司会進行役が頑張って場を鎮め、演壇の前に立った神官長が式典の終了を宣言することで、何とか式典としての体裁を整えた。
神官長や神の巫女など神殿の高位の者や公爵などの来賓の退場し、参列者も本堂からぞろぞろと出て行く。
だが、アニスは動かない。
「アニー、帰らないの?」
「居残り」
「え?どうして?」
「ティファーニアが話したいみたいだから」
「そうなの?だったらティファーニアを探す?」
「いや、多分、ここに来ると思う」
ティファーニアは退場する前にアニスに目を向け、そこに留まるようにと表情で伝えていた。
そして本堂から出たものの、扉の向こう側で動かずにいるのが魔女の力の眼には視えている。本堂の人が減ったら戻ってくるつもりなのだろう。
だが、大半の人は出て行ってしまっても、立ち話をして動かない人達もいる。
であれば、自分の方からティファーニアのところに行くかとアニスは席を立ち、シズアと共に本堂の裏に続く扉に向かう。
扉の先の通路の傍らに佇んでいたティファーニアは、アニス達に気付くとスタスタと近寄ってきた。
「あ、ティファーニア。凄かった。あれがザナウス神なのね?初めて見たわ」
シズアが語り掛けると、ティファーニアは笑顔を向ける。
「えぇ、私も初めてよ、あんなの。どう頼めばああなるのだろうって思ったわ」
「え?ティファーニアの祈りに応えてくれたのではないの?」
「残念ながらね。消える時にザナウス神が私に言ったのよ」
「何て?」
シズアは首を傾げて答えを求めると、ティファーニアはチラッとアニスを見てから口を開いた。
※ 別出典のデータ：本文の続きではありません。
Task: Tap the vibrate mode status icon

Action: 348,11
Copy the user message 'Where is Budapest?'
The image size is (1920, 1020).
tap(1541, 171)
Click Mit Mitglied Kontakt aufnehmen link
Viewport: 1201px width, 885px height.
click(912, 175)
「アニスの意向で神の威光を示しておいたぞ、以降はよろしくやっといてくれ」
いや絶対それ、その駄洒落を言いたいがためにやったんだよね、とアニスは思った。
ザナウス神はティファーニアにも駄洒落を言っているんですね。
あと、魔素と魔力と魔法ですが、魔素は大気中にある魔法の元、魔力は人や動物など生き物の中にある魔素の集まった物、魔法は魔素や魔力を使って発言した現実改変の事象です。魔素や魔力は魔力眼持ちにしか見えませんが、魔法の光は誰にでも見えます。
で、本章は、本文があと一話で、間話が一つかな...。予告しておいてその通りにならないと恥ずかしいんですが。